L’Islande rejette la reprise des négociations avec l’UE, “un coup porté” à Bruxelles
Le rejet par référendum de la reprise des négociations d’adhésion à l’Union européenne par l’Islande, avec 52,8 % de « non » et un taux de participation record depuis 2009, révèle une fracture politique et territoriale profonde. Ce vote, perçu comme un revers stratégique pour Bruxelles, interroge la capacité de l’UE à élargir son influence dans un contexte géopolitique tendu, où la souveraineté nationale l’emporte sur les arguments économiques.
Quels sont les résultats précis du référendum islandais et comment se répartissent-ils géographiquement ?
Les Islandais ont rejeté à 52,8 % la reprise des négociations avec l’UE, avec 118 040 voix contre 105 399 pour le « oui ». La participation a atteint 82,5 %, le plus haut niveau depuis 2009. Reykjavik a majoritairement voté « oui », tandis que les régions du sud et du nord-ouest ont massivement soutenu le « non », illustrant une division marquée entre la capitale et le reste du pays.
Quels arguments ont pesé dans le débat islandais, et pourquoi le « non » a-t-il finalement convaincu ?
Les partisans du « oui » mettaient en avant des bénéfices économiques, comme l’adoption de l’euro pour réduire une inflation élevée. Cependant, les opposants ont insisté sur les risques pour la souveraineté nationale, la protection du secteur de la pêche et des entreprises locales, thèmes qui ont trouvé un écho plus large dans la population, notamment en dehors de Reykjavik.
Pourquoi le gouvernement islandais a-t-il organisé ce référendum, et quel était son objectif initial ?
Le gouvernement dirigé par Kristrun Frostadottir, de tendance sociale-démocrate, avait décidé d’organiser ce scrutin pour relancer les négociations d’adhésion à l’UE d’ici la fin 2026. Cette initiative s’inscrivait dans un contexte marqué par la guerre en Ukraine et les tensions géopolitiques régionales, notamment les velléités de Donald Trump concernant le Groenland voisin, perçues comme une menace potentielle par Reykjavik.

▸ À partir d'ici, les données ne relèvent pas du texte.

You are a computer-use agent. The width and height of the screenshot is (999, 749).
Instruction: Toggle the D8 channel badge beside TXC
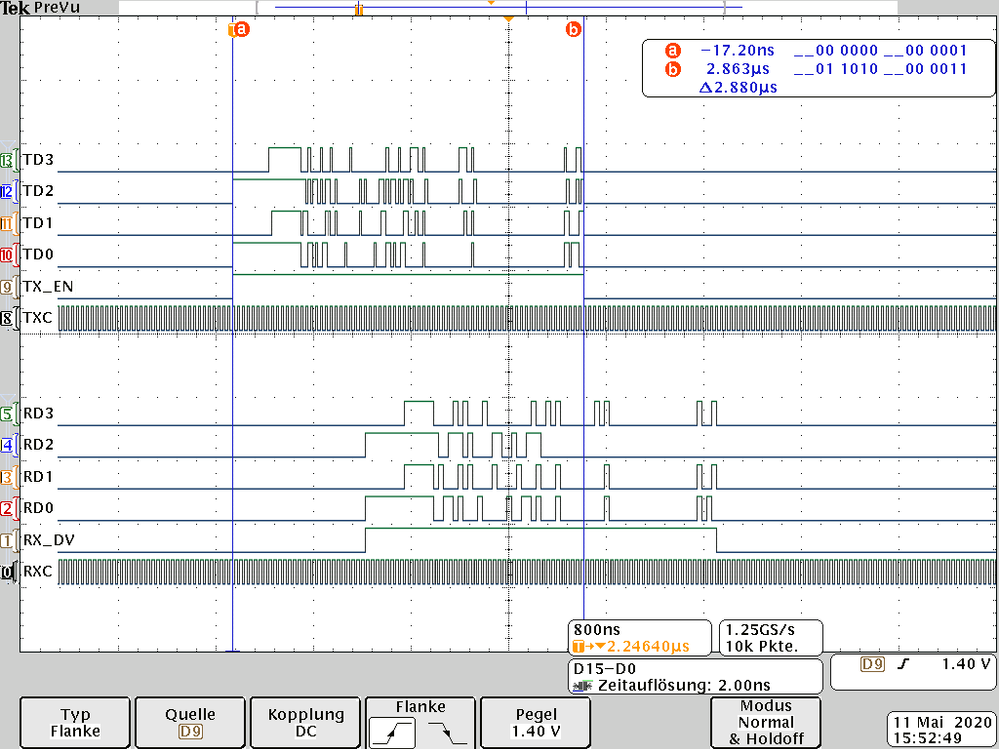coord(8,317)
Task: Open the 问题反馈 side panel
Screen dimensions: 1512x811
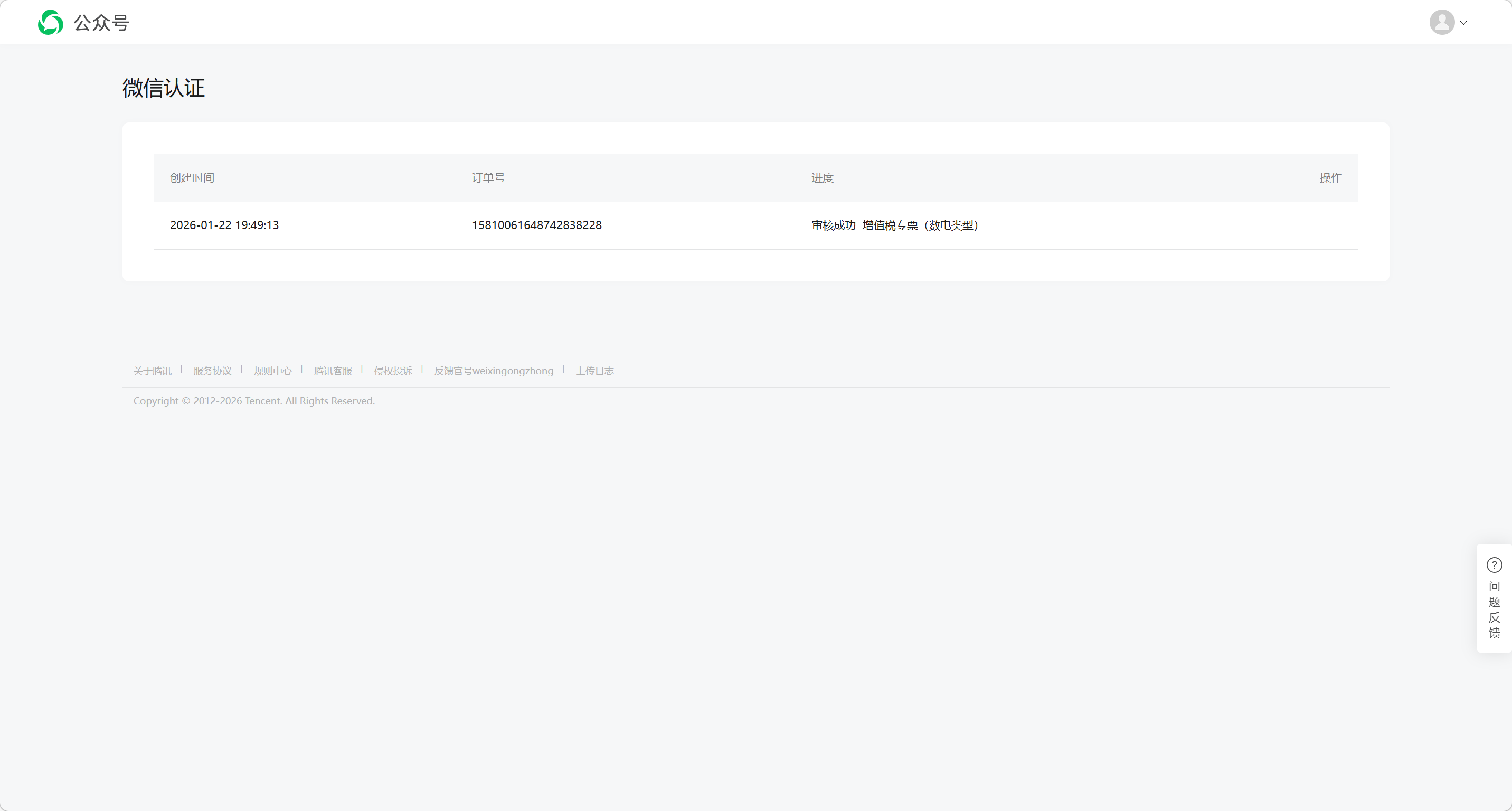Action: (1494, 609)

Quel est l’impact de ce référendum sur la stratégie d’élargissement de l’UE, et comment se positionne l’Islande face à d’autres candidats ?
Ce vote est perçu comme un revers pour Bruxelles, qui espérait intégrer l’Islande dans une dynamique d’élargissement incluant l’Ukraine, la Moldavie et les Balkans occidentaux. Contrairement à ces pays, l’Islande applique déjà une grande partie de la législation européenne via l’Espace économique européen (EEE), mais son refus souligne les limites de l’attractivité de l’UE dans les États déjà intégrés économiquement.

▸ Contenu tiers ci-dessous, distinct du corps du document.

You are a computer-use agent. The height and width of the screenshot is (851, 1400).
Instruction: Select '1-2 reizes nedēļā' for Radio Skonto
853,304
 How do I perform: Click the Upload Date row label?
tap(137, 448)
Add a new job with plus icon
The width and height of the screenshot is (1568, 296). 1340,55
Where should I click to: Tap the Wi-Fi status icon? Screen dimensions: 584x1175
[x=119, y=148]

Ce que ça pourrait changer
Ce résultat pourrait freiner les ambitions de l’UE en matière d’élargissement, surtout dans une région comme l’Arctique où la souveraineté et les intérêts économiques locaux priment sur les alignements politiques. Il pourrait aussi inciter Bruxelles à revoir sa stratégie de persuasion, en ciblant davantage les avantages concrets de l’adhésion plutôt que les arguments géopolitiques généraux. Enfin, cette division interne islandaise pourrait compliquer toute future tentative de rapprochement avec l’UE, même en cas de changement de gouvernement.